Diğer taraftan İslâm tarihinde "kader"in nasıl anlaşılması gerektiğini gösteren uygulamalar da var:

Hz. Ömer, Şam seferinde başkomutan Ebû Ubeyde'ye destek için yola çıkar. Kendisine Şam'da vebâ olduğu bilidirilince birtakım istişareler yaparak vebâ salgınının olduğu yere gitmenin uygun olmayacağı kanaatine varır ve geri dönülmesini emreder. Bunun üzerine Ebû Ubeyde: "Allah'ın kaderinden mi kaçıyorsun ya Ömer" diye sorar. Hz. Ömer'in bu soruya verdiği cevap şöyledir:

"Evet, Allah'ın kaderinden yine Allah'ın kaderine kaçıyoruz."

Görüldüğü gibi Hz. Ömer "Kaderde ne varsa o olur" deyip yoluna devam etmiyor.

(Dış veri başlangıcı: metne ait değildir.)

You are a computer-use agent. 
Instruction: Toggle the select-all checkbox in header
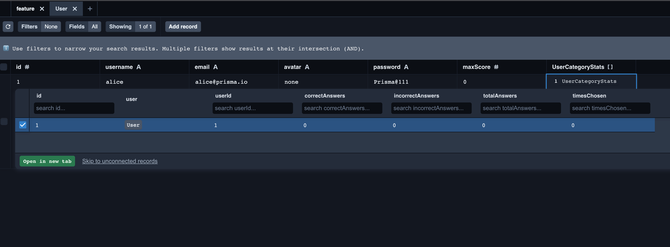4,67
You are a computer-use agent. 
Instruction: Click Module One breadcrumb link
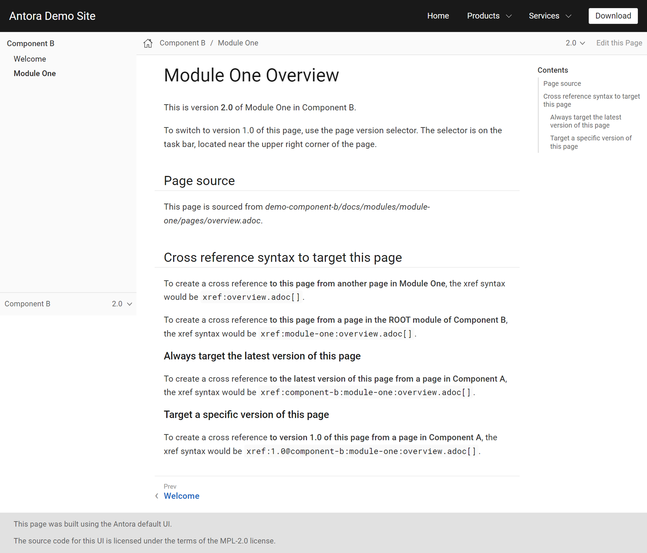coord(238,43)
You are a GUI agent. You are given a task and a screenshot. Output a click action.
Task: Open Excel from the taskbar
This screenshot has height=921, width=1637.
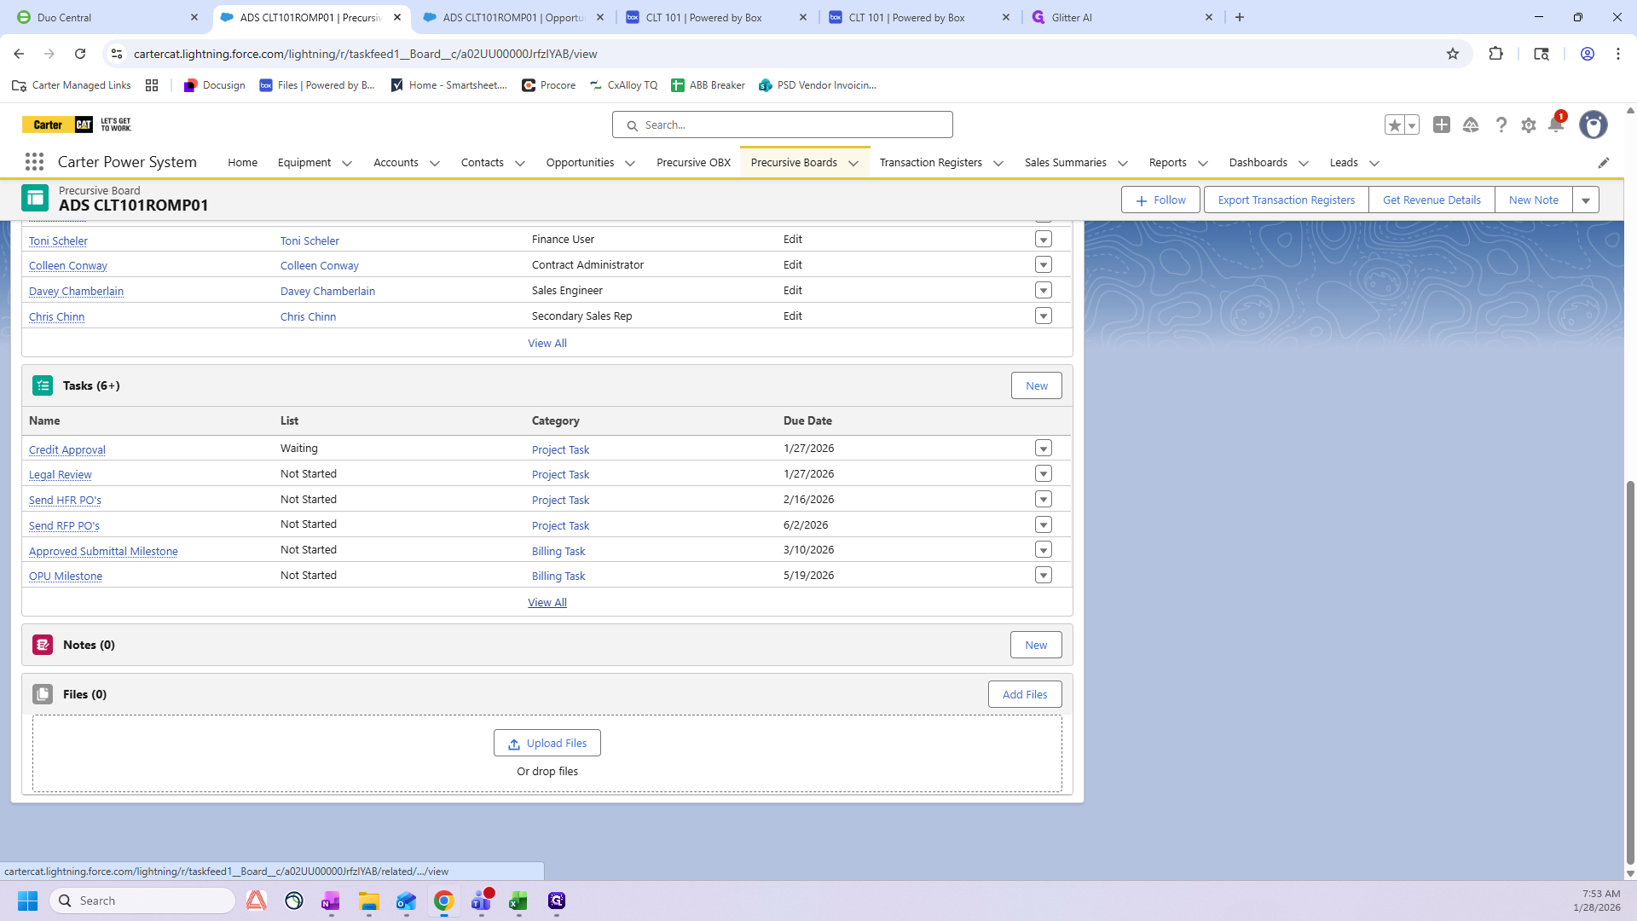coord(518,901)
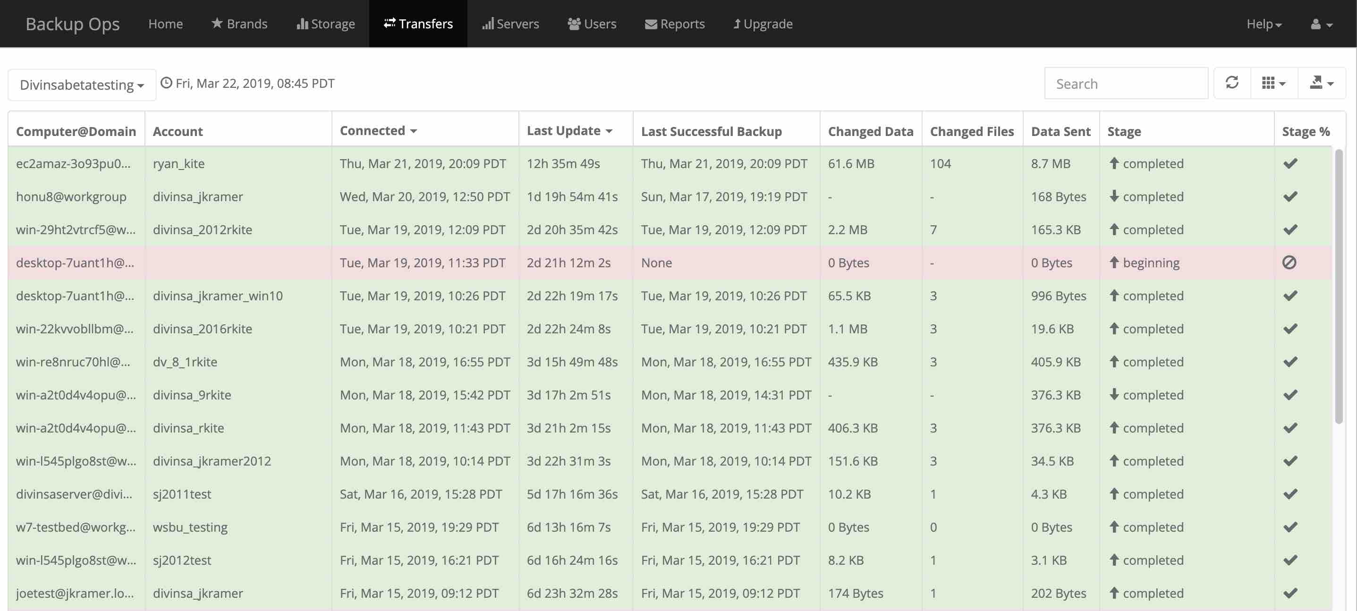Switch to the Servers tab

coord(510,24)
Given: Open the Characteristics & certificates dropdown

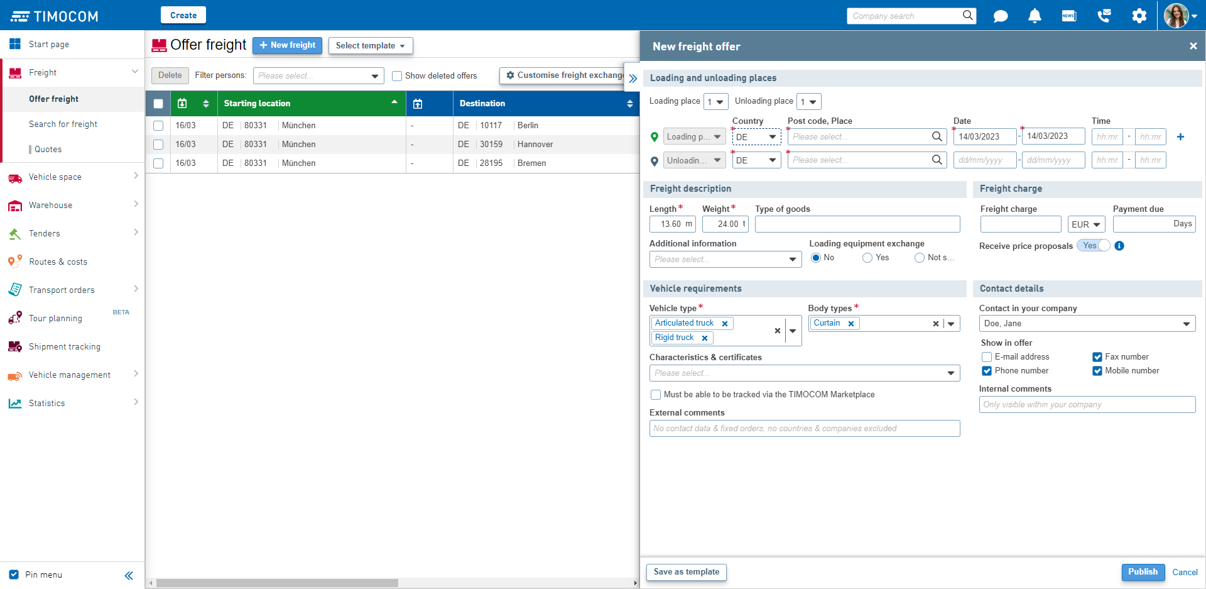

Yani "kader"e teslim olmak yerine "tedbir"e sarılıyor.

Aslında "kader"i daha basit bir ifade ile şöyle de açıklayabiliriz:

Allah kimin cennete kimin cehenneme gideceğini bilir. Levh-i mahfuzda (kader) bu yazılıdır. Lakin hiç kimse Allah bildiği için cennete yahut cehenneme gitmez. Cennete veya cehenneme kendi amellerimizle gireriz.

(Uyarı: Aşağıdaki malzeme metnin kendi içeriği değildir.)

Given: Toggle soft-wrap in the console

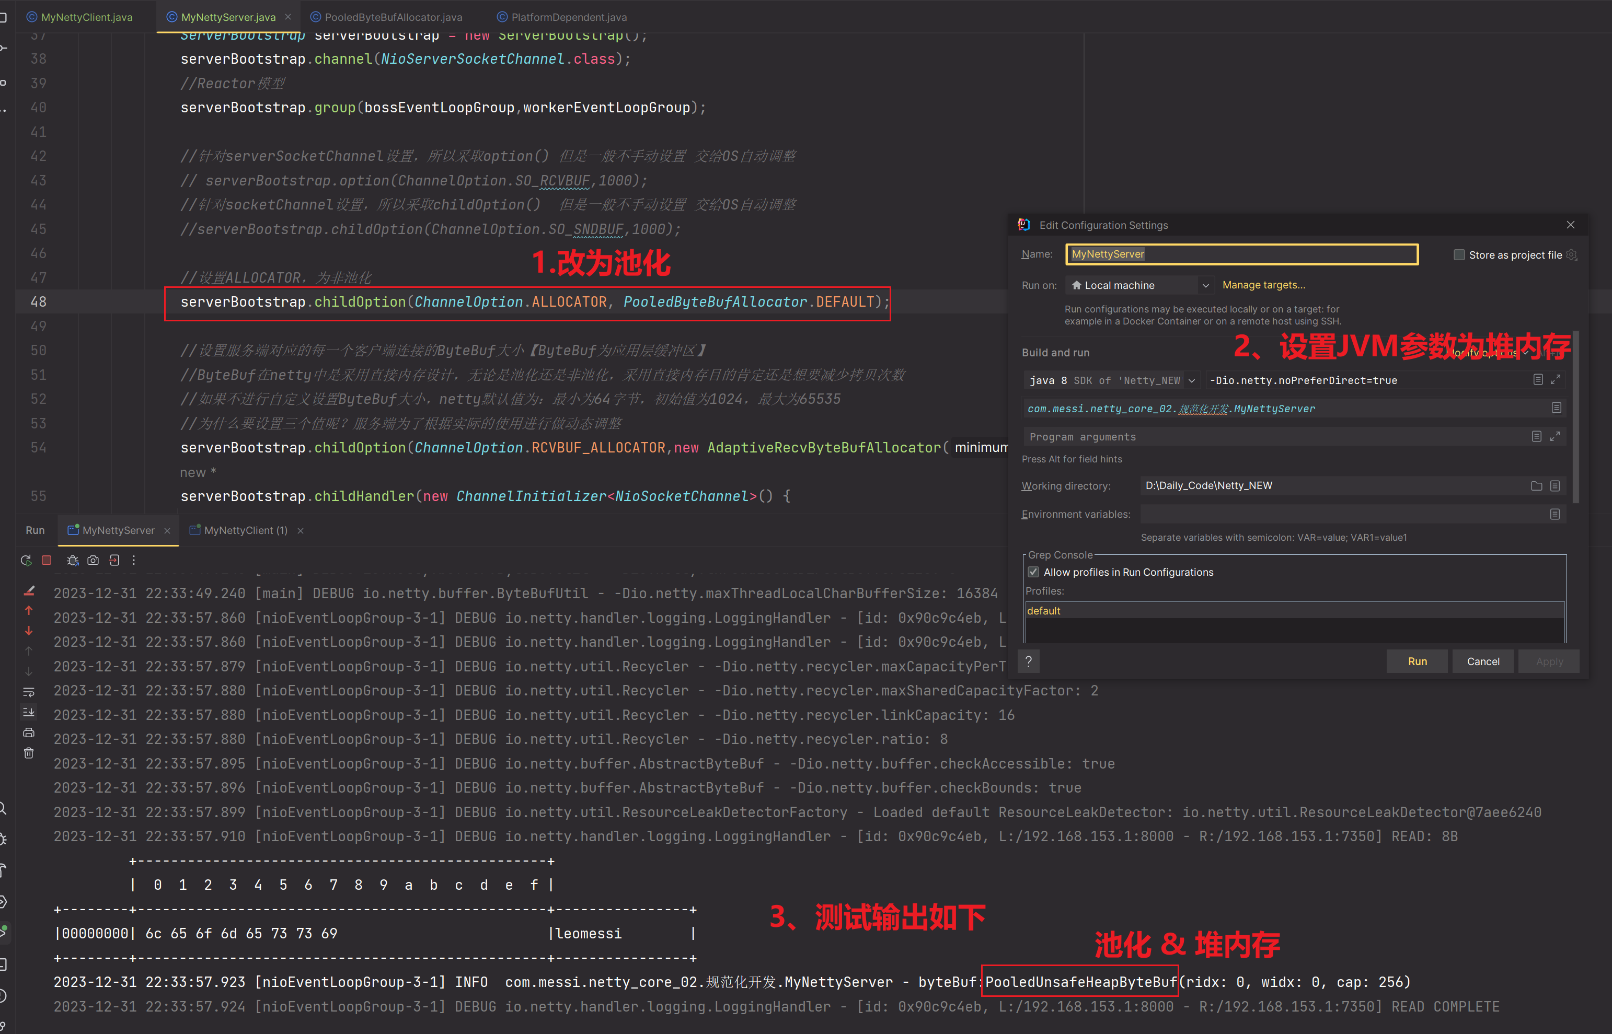Looking at the screenshot, I should click(x=29, y=692).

Kısacası; mümin "kader"e imanla mükelleftir. Bunun dışında kaderin insanı ilgilendiren başka bir yönü yoktur. Kişinin dünya ve âhiretini kendi amelleri/çalışması belirler. "Kaderde ne varsa o olur" tembelliğinden kurtulabildiğimiz ölçüde hakiki Müslüman olacağımızı unutmayalım.